* [Problem details]: Count the lines in the data below that contain the string "should". Reply with the number only.

──────

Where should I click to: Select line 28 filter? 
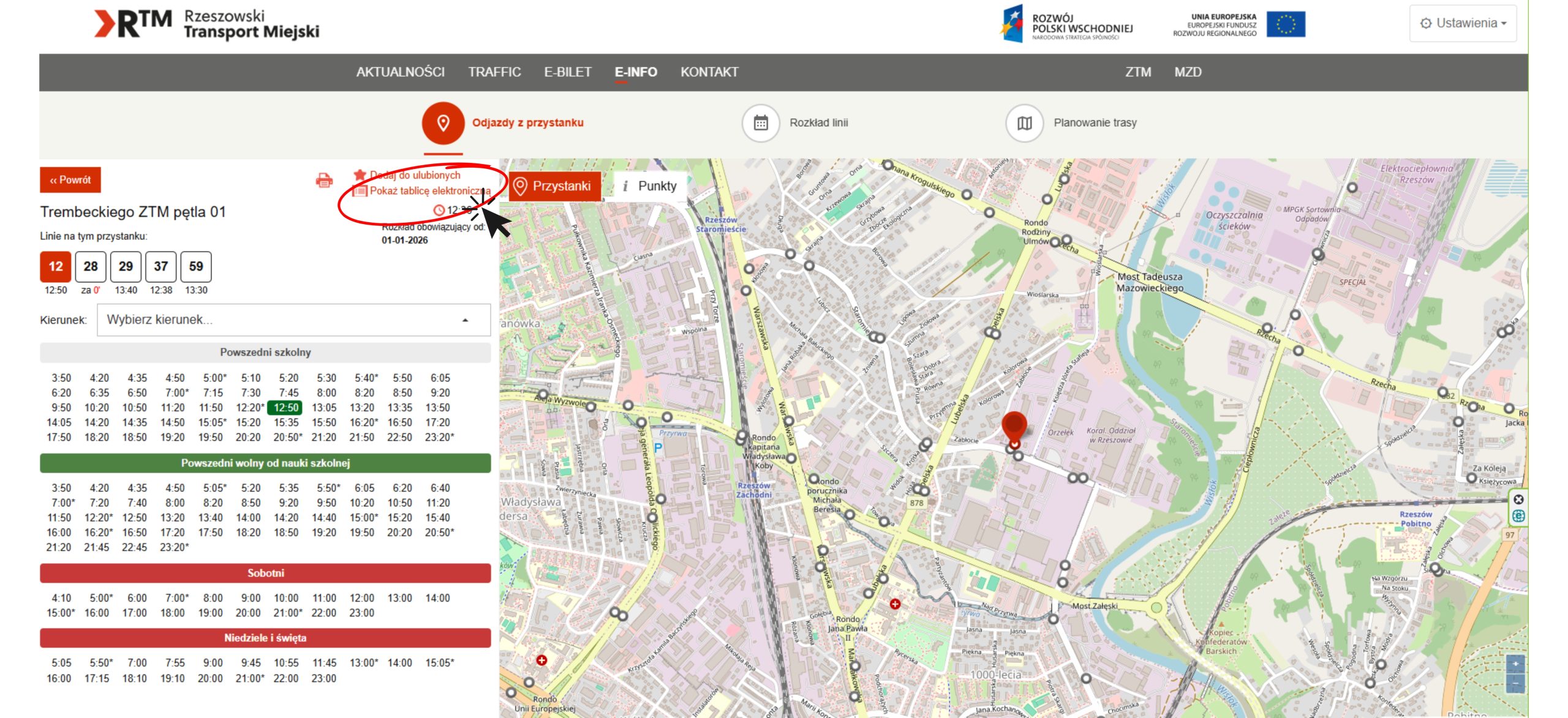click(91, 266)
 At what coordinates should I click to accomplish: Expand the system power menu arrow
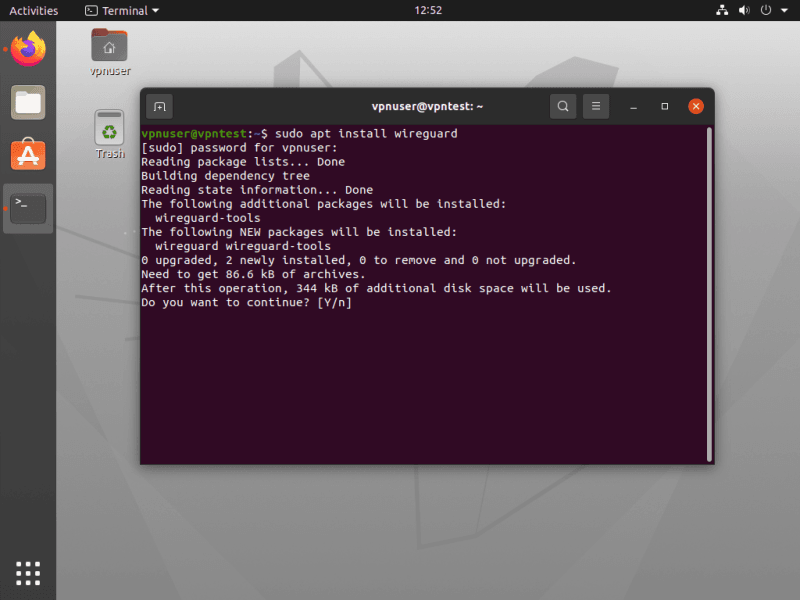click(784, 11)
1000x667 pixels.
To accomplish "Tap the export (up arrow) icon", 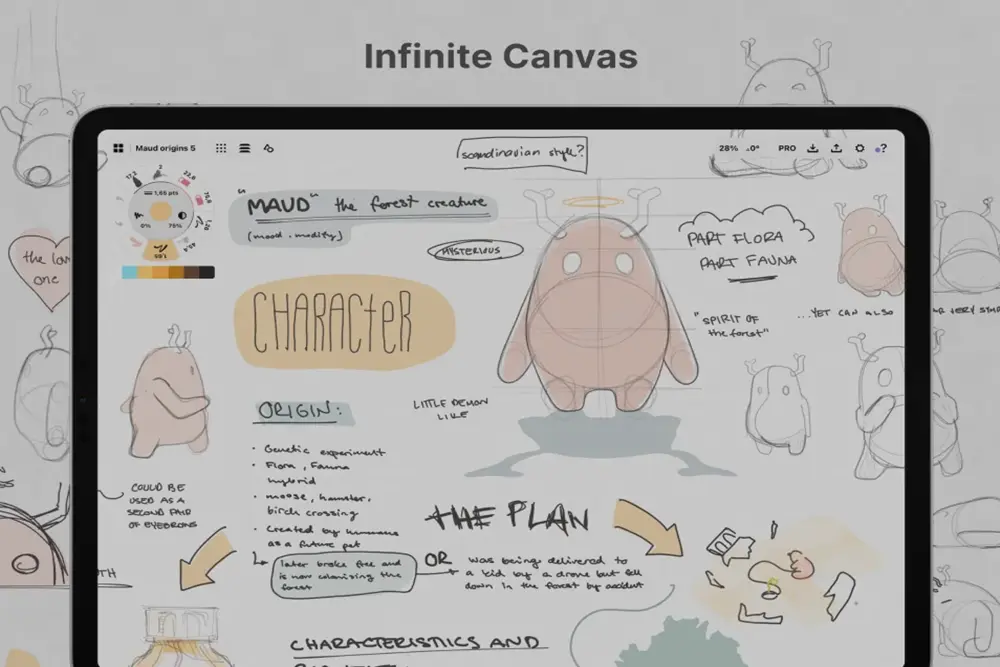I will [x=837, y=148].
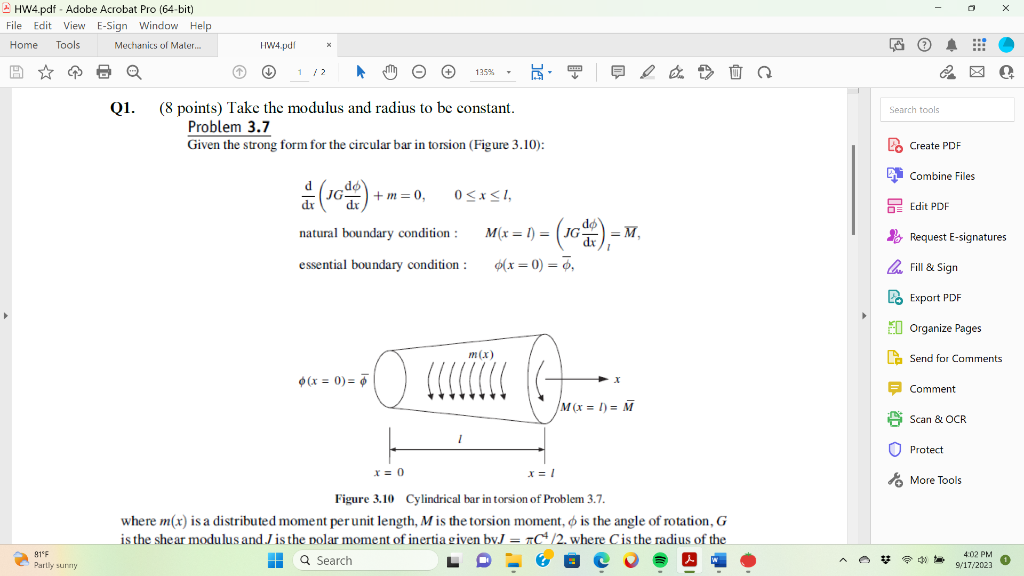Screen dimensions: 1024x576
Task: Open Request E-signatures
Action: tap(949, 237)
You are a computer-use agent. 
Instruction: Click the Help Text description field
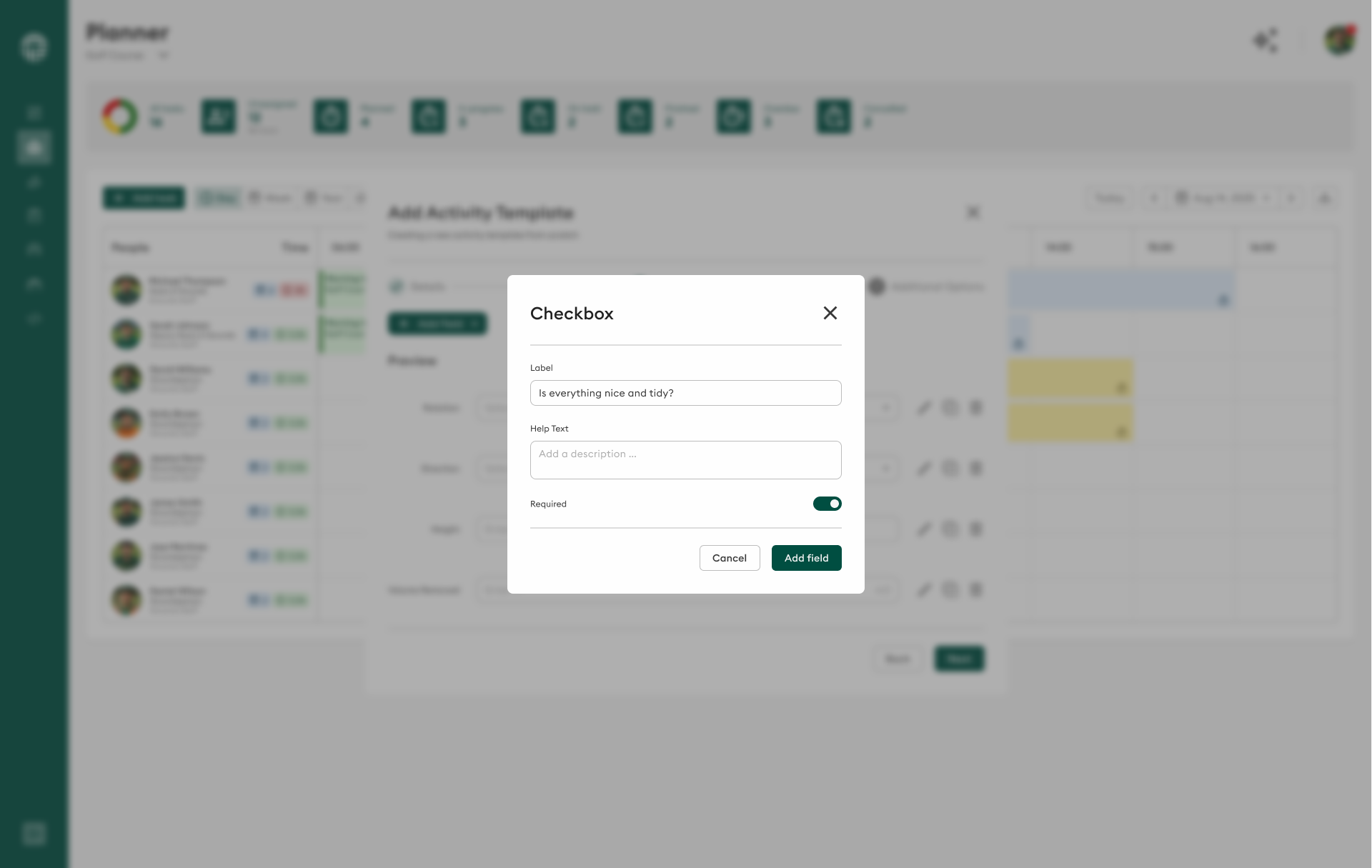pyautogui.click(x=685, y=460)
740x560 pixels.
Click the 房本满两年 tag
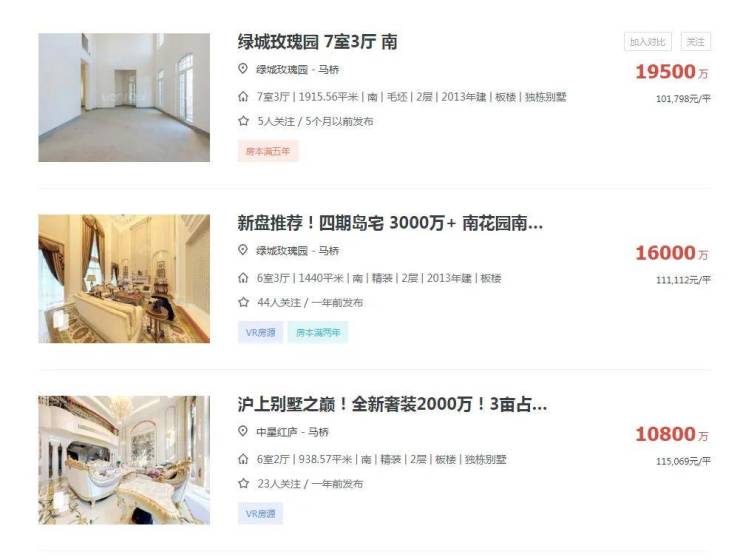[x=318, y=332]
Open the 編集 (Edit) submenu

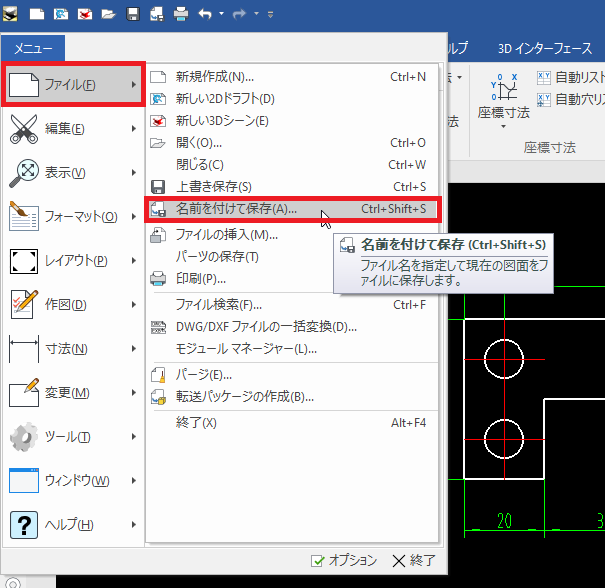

──────

* [Result for this exercise]: 2